Atherosclerosis affects calcium signalling in endothelial cells from apolipoprotein E knockout mice before plaque formation

Little is known about how hypercholesterolaemia affects Ca(2+) signalling in the vasculature of ApoE(−/−) mice, a model of atherosclerosis. Our objectives were therefore to determine (i) if hypercholesterolaemia alters Ca(2+) signalling in aortic endothelial cells before overt atherosclerotic lesions occur, (ii) how Ca(2+) signals are affected in older plaque-containing mice, and (iii) whether Ca(2+) signalling changes were translated into contractility differences. Using confocal microscopy we found agonist-specific Ca(2+) changes in endothelial cells. ATP responses were unchanged in ApoE(−/−) cells and methyl-β-cyclodextrin, which lowers cholesterol, was without effect.
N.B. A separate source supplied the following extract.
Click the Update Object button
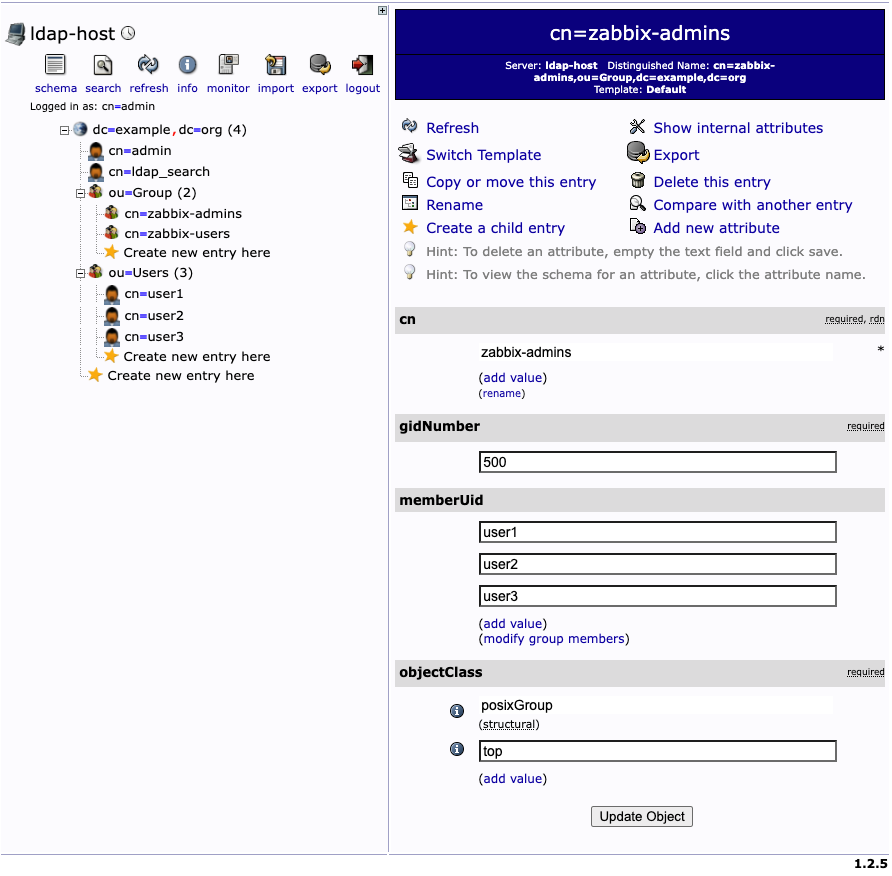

In contrast, Ca(2+) signals to carbachol were significantly increased in ApoE(−/−) cells, an effect methyl-β-cyclodextrin reversed. Ca(2+) signals were more oscillatory and store-operated Ca(2+) entry decreased as mice aged and plaques formed. Despite clearly increased Ca(2+) signals, aortic rings pre-contracted with phenylephrine had impaired relaxation to carbachol. This functional deficit increased with age, was not related to ROS generation, and could be partially rescued by methyl-β-cyclodextrin. In conclusion, carbachol-induced calcium signalling and handling are significantly altered in endothelial cells of ApoE(−/−) mice before plaque development. We speculate that reduction in store-operated Ca(2+) entry may result in less efficient activation of eNOS and thus explain the reduced relaxatory response to CCh, despite the enhanced Ca(2+) response.